::: Records for the exercise
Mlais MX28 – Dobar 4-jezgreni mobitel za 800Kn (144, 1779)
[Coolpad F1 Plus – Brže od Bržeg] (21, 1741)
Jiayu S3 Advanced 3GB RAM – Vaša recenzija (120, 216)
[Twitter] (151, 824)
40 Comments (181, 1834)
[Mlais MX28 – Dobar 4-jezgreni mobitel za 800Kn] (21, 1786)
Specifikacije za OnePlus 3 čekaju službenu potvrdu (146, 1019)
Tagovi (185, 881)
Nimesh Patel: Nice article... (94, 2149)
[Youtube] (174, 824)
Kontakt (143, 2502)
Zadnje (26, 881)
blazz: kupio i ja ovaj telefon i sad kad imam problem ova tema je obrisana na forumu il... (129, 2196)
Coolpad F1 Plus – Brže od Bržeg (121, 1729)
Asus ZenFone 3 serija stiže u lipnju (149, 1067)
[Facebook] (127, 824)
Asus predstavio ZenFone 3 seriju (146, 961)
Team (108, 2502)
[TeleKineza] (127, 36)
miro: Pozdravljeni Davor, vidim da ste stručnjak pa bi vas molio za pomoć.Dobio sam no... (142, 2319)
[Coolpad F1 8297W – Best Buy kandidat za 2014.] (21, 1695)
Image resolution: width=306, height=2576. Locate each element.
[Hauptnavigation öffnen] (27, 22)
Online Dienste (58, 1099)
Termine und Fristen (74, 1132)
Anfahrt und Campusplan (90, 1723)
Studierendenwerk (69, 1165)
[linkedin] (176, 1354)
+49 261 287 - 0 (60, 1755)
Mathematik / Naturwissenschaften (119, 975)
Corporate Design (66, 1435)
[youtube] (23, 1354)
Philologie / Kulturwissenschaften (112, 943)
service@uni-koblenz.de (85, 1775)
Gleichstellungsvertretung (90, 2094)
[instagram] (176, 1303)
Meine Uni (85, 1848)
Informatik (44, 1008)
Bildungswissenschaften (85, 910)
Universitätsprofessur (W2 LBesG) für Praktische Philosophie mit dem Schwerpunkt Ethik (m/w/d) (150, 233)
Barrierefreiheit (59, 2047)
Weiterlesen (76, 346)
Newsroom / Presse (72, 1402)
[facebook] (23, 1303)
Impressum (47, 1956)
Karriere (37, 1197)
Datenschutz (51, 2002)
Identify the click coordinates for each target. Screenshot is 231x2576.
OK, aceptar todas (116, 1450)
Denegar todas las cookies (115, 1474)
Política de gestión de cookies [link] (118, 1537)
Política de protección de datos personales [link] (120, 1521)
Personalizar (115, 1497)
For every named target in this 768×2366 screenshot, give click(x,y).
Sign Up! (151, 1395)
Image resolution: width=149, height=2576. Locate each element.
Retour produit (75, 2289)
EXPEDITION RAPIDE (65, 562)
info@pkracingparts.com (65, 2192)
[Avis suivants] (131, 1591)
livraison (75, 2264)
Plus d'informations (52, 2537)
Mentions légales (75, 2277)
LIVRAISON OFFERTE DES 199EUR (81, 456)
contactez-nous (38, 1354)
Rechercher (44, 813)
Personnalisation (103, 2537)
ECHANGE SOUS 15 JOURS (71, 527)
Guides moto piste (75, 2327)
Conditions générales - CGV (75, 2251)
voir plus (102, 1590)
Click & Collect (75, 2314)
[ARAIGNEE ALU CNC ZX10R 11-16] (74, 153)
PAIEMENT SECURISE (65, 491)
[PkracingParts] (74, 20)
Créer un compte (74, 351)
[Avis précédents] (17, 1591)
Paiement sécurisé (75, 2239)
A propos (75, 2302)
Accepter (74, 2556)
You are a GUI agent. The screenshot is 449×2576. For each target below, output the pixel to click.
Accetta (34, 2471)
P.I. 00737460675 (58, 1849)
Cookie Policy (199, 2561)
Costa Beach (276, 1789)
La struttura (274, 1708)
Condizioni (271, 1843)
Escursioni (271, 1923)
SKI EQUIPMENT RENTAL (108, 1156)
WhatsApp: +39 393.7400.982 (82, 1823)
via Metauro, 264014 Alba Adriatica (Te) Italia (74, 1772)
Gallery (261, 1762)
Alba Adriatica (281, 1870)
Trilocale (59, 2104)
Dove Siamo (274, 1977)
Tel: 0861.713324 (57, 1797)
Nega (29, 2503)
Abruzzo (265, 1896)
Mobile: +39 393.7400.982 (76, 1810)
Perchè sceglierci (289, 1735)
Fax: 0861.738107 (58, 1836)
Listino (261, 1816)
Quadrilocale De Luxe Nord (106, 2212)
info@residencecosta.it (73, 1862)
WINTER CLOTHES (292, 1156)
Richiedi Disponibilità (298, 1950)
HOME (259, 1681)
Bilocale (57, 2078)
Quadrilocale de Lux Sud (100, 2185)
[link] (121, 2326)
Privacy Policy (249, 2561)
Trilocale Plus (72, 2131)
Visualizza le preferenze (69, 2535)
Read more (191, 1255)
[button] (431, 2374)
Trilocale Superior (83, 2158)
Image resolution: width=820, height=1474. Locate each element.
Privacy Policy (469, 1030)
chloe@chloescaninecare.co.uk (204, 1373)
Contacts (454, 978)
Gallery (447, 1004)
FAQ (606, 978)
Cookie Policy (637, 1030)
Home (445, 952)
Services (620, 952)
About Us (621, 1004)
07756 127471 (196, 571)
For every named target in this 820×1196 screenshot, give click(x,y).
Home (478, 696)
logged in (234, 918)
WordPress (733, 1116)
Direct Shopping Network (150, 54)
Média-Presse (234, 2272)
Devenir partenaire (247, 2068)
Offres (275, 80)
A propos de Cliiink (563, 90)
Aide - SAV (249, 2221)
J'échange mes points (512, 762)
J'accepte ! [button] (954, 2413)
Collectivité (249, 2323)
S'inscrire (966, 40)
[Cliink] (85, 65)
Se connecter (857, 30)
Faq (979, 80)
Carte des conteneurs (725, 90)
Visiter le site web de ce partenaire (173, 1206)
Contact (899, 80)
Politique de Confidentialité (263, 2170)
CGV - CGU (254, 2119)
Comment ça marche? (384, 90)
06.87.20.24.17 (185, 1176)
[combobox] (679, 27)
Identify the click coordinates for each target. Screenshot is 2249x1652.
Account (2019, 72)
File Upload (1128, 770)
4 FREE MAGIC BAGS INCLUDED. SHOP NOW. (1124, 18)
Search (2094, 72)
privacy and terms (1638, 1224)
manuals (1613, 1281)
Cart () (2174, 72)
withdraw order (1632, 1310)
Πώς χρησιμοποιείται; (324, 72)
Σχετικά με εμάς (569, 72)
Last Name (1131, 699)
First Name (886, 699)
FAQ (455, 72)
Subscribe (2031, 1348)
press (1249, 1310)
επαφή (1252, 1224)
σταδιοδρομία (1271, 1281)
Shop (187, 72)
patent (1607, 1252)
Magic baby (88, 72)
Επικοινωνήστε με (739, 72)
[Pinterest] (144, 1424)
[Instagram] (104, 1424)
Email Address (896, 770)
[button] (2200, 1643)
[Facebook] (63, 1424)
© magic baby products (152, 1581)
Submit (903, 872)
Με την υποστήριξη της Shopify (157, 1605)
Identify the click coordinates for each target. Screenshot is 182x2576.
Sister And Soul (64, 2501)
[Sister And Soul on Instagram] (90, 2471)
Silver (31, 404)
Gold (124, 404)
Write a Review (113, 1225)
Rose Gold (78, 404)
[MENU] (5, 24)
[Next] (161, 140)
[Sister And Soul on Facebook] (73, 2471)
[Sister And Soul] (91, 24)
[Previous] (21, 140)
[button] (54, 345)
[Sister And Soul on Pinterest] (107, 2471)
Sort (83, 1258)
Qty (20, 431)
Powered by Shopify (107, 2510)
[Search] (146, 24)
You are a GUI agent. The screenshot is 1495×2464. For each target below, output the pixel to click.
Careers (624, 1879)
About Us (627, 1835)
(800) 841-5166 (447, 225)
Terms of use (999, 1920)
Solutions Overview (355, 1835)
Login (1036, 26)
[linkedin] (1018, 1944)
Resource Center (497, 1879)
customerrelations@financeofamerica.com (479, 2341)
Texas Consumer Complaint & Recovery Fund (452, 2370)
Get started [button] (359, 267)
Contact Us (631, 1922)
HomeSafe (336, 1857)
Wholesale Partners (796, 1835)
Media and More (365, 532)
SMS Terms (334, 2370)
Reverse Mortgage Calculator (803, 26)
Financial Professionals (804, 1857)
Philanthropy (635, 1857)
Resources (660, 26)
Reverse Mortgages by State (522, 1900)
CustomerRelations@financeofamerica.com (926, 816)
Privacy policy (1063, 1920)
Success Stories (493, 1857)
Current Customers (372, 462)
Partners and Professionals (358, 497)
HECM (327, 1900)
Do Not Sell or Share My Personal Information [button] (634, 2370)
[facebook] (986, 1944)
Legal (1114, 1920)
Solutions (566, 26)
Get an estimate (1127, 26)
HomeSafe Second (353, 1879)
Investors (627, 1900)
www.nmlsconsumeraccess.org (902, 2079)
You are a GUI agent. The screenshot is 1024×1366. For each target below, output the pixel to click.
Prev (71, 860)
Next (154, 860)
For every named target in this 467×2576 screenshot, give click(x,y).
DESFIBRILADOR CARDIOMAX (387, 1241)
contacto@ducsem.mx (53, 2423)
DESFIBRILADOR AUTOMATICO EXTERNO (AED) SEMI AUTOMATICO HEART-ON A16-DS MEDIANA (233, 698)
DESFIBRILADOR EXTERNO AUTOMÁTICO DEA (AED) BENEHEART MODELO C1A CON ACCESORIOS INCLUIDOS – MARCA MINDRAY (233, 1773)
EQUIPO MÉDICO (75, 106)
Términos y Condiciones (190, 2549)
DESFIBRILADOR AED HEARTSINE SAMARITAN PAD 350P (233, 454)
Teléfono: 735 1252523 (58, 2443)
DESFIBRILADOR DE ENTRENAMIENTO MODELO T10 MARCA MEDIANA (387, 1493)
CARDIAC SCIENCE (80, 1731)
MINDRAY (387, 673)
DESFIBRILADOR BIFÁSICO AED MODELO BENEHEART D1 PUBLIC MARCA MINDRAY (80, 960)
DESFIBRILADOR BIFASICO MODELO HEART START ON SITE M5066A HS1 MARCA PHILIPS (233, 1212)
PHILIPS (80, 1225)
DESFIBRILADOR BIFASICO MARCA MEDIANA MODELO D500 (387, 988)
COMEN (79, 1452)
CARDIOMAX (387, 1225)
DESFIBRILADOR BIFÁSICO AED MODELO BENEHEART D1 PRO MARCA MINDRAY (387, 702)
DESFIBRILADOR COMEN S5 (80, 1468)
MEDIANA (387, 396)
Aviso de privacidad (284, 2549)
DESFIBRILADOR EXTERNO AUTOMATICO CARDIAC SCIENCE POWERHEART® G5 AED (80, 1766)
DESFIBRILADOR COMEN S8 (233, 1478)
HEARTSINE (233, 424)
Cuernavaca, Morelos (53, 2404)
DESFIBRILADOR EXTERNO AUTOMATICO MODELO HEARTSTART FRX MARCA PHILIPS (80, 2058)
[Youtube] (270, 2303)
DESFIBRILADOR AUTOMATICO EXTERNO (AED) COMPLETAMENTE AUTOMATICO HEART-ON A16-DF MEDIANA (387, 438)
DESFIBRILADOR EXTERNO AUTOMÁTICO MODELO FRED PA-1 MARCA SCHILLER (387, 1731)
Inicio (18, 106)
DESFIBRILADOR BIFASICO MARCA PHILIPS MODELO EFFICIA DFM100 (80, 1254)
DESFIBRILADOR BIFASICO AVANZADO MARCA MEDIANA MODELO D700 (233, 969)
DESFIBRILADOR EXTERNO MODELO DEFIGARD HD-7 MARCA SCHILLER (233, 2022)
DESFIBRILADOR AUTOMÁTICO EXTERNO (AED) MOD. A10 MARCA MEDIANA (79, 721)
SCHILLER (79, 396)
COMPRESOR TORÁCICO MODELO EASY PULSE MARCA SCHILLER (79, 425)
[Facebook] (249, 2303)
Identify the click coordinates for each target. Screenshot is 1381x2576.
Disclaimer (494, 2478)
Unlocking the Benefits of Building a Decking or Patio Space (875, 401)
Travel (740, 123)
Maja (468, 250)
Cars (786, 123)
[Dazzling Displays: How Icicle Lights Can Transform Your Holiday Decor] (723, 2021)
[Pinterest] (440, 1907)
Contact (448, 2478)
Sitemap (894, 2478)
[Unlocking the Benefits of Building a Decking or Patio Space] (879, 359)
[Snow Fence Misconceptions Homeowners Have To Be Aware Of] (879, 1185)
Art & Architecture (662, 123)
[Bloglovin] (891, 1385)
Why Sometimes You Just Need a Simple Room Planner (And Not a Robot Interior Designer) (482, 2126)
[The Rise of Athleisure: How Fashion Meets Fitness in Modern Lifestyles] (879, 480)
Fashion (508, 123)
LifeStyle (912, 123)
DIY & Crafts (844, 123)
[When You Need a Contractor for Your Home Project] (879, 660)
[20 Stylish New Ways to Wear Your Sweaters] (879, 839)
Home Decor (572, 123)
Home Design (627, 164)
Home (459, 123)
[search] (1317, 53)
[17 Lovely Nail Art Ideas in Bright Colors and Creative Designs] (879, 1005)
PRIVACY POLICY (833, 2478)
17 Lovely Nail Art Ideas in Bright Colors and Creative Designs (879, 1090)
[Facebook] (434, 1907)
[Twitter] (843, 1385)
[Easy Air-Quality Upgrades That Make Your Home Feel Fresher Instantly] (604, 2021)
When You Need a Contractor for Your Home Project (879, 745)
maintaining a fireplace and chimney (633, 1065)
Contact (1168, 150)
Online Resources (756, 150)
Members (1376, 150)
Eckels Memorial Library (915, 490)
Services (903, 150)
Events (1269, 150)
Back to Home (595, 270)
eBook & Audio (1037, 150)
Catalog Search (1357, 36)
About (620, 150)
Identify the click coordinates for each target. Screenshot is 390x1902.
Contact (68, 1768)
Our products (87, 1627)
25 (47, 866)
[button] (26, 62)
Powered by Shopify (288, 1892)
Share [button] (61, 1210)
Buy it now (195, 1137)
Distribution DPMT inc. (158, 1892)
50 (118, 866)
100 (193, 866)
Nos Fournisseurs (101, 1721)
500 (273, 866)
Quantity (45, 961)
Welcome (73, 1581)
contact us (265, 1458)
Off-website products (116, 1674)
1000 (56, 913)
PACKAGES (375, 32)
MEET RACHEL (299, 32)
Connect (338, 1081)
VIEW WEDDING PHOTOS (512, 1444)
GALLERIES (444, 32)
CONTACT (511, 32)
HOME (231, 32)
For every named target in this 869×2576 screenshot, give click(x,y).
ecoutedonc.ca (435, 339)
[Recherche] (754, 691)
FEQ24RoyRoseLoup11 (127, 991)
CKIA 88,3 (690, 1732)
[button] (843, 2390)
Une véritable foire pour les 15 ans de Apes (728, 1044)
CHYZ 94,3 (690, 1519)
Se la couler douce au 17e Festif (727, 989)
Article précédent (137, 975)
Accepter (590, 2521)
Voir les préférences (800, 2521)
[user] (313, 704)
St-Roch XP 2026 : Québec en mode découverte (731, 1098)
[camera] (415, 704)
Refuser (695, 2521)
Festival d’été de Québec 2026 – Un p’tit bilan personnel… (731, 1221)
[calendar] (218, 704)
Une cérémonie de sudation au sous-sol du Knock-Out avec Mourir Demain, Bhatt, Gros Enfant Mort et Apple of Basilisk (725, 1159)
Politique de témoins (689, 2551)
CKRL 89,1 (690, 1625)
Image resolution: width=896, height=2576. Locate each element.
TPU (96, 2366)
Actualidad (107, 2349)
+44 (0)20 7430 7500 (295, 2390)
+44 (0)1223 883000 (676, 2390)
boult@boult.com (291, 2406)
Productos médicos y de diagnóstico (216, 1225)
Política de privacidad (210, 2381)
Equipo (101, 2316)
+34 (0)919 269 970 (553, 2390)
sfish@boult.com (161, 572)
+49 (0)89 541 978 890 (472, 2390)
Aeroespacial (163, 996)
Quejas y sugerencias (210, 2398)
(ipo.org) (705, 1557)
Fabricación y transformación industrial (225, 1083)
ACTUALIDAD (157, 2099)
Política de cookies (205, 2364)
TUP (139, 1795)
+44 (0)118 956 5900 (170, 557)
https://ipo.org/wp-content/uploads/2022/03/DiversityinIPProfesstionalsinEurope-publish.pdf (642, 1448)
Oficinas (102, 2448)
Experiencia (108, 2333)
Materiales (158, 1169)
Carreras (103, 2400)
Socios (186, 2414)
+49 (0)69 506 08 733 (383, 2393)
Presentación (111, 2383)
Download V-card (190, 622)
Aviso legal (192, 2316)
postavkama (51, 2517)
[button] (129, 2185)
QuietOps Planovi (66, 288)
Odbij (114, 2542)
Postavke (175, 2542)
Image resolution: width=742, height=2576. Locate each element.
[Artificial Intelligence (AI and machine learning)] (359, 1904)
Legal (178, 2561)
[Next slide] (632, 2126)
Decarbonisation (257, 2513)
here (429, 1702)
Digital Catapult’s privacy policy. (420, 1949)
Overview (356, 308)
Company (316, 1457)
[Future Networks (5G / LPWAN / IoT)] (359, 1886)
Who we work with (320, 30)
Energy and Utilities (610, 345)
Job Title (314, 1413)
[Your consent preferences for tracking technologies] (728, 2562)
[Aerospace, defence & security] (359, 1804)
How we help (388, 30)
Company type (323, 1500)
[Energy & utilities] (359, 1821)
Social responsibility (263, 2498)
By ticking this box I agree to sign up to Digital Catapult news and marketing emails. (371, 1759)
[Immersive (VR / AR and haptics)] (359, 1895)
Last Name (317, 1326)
::::::
### Your assignment
Copy out the lines above word for word, stopping after the line containing "Datenschutz (51, 2002)".

### Task answer
Mlais MX28 – Dobar 4-jezgreni mobitel za 800Kn (144, 1779)
[Coolpad F1 Plus – Brže od Bržeg] (21, 1741)
Jiayu S3 Advanced 3GB RAM – Vaša recenzija (120, 216)
[Twitter] (151, 824)
40 Comments (181, 1834)
[Mlais MX28 – Dobar 4-jezgreni mobitel za 800Kn] (21, 1786)
Specifikacije za OnePlus 3 čekaju službenu potvrdu (146, 1019)
Tagovi (185, 881)
Nimesh Patel: Nice article... (94, 2149)
[Youtube] (174, 824)
Kontakt (143, 2502)
Zadnje (26, 881)
blazz: kupio i ja ovaj telefon i sad kad imam problem ova tema je obrisana na forumu il... (129, 2196)
Coolpad F1 Plus – Brže od Bržeg (121, 1729)
Asus ZenFone 3 serija stiže u lipnju (149, 1067)
[Facebook] (127, 824)
Asus predstavio ZenFone 3 seriju (146, 961)
Team (108, 2502)
[TeleKineza] (127, 36)
miro: Pozdravljeni Davor, vidim da ste stručnjak pa bi vas molio za pomoć.Dobio sam no... (142, 2319)
[Coolpad F1 8297W – Best Buy kandidat za 2014.] (21, 1695)
Image resolution: width=306, height=2576. Locate each element.
[Hauptnavigation öffnen] (27, 22)
Online Dienste (58, 1099)
Termine und Fristen (74, 1132)
Anfahrt und Campusplan (90, 1723)
Studierendenwerk (69, 1165)
[linkedin] (176, 1354)
+49 261 287 - 0 (60, 1755)
Mathematik / Naturwissenschaften (119, 975)
Corporate Design (66, 1435)
[youtube] (23, 1354)
Philologie / Kulturwissenschaften (112, 943)
service@uni-koblenz.de (85, 1775)
Gleichstellungsvertretung (90, 2094)
[instagram] (176, 1303)
Meine Uni (85, 1848)
Informatik (44, 1008)
Bildungswissenschaften (85, 910)
Universitätsprofessur (W2 LBesG) für Praktische Philosophie mit dem Schwerpunkt Ethik (m/w/d) (150, 233)
Barrierefreiheit (59, 2047)
Weiterlesen (76, 346)
Newsroom / Presse (72, 1402)
[facebook] (23, 1303)
Impressum (47, 1956)
Karriere (37, 1197)
Datenschutz (51, 2002)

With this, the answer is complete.